Practically: confirm which entity owns the rule you are complying with this quarter. During a governance migration, the authoritative source moves. This is exactly the kind of change the research agent watches for and proposes updates on.
PayShap launched in 2023 as South Africa’s rapid payments programme (built on BankservAfrica’s Rapid Payment Programme, RPP). It moves money between bank accounts in real time, around the clock, for low-value payments — the SA entrant in the global instant-payments wave.
Its consumer-facing feature is the ShapID proxy: pay someone using a mobile number or a registered ID instead of sharing a bank account number. The aim is to make A2A as easy as a cash hand-off, and over time to compete with both cash and card at the point of sale.
Funds move and clear within seconds, any time — unlike EFT’s batch windows.
Pay to a phone number or proxy rather than account + branch code. Lowers friction and error rates.
Rolled out through participating banks; reach grows as more institutions and use cases (request-to-pay, merchant) come on.
The strategic intent is to pull low-value cash and some card-present volume onto cheaper real-time A2A rails.
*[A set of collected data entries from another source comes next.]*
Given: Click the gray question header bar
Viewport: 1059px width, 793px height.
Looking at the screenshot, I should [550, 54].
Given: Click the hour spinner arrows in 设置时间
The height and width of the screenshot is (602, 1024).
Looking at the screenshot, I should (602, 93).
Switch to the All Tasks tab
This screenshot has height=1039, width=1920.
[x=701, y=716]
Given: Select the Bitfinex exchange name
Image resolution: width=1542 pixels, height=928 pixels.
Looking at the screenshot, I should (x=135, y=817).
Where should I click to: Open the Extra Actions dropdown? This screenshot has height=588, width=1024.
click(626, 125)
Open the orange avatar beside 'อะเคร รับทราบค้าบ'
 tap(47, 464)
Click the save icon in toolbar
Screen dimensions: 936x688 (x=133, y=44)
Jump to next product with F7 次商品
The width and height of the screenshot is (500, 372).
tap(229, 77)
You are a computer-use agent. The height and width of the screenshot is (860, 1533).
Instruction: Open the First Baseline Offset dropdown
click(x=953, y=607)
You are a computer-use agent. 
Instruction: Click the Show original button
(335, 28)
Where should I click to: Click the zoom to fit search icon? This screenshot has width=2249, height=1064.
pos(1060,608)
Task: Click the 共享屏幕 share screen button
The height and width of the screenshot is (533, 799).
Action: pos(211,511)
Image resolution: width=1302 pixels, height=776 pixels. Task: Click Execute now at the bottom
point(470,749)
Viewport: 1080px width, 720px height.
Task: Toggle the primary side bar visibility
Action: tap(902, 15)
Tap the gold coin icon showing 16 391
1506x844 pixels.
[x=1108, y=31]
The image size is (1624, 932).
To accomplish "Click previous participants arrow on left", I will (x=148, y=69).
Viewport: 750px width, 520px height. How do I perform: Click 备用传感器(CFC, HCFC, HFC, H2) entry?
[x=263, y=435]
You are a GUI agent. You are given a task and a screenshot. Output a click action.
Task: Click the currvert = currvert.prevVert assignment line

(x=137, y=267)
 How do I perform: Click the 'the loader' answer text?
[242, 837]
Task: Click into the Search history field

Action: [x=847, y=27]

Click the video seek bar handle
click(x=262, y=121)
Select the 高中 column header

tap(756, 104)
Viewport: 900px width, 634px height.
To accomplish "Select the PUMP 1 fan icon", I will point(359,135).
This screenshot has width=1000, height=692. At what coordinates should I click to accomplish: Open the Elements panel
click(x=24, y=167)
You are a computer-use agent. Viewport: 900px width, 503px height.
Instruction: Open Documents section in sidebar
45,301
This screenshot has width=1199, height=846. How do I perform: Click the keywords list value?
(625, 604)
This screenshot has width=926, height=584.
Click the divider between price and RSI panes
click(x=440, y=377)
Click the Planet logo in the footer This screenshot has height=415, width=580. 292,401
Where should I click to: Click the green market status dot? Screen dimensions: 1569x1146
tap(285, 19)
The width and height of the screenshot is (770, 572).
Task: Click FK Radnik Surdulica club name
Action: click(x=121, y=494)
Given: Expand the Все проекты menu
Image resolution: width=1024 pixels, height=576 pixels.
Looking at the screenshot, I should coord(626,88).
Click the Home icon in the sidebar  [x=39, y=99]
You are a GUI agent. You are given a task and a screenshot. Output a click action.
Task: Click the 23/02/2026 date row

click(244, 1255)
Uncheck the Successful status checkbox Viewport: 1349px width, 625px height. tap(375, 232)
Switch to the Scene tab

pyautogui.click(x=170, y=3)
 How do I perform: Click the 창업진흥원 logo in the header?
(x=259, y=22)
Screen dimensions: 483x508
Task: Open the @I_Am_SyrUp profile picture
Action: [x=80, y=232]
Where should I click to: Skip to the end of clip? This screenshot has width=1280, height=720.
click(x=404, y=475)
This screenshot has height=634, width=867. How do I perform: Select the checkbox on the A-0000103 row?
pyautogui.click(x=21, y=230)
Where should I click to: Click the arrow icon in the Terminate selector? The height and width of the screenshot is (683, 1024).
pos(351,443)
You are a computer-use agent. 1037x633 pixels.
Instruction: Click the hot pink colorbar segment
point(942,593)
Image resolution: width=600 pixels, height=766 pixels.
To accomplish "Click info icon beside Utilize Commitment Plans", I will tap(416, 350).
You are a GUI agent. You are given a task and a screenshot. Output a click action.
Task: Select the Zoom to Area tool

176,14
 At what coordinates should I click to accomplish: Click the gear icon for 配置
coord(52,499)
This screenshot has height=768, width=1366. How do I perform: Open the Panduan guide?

| Rail | What it does | Timing | Notes |
|---|---|---|---|
| EFT | Batch credit (credit push) and debit (debit pull) transfers | Batch windows; not instant | The workhorse for salaries, supplier payments, and recurring collections |
| RTC | Real-time clearing of credit transfers | Near-instant, within operating hours | Predates PayShap; carries higher-value real-time credit pushes |
| DebiCheck | Authenticated debit order — the payer authorises the mandate electronically | Mandate set up up front; collection on schedule | Introduced to curb disputed and abusive debit orders |
| Card | Scheme card acquiring and issuing | Authorisation real-time; settlement batched | Visa / Mastercard plus domestic acceptance |
SARB’s Vision 2025 set the direction the reforms above are executing against: a payment system that is cost-effective, interoperable, widely accessible, and supportive of financial inclusion, while remaining safe and efficient. PayShap, the move to bring the low-value system under SARB co-ownership, and the simplification of governance all trace back to these goals.
For anyone operating in SA payments, the throughline is clear: cheaper real-time rails, broader access for non-bank players over time, and tighter central-bank oversight of the core utility.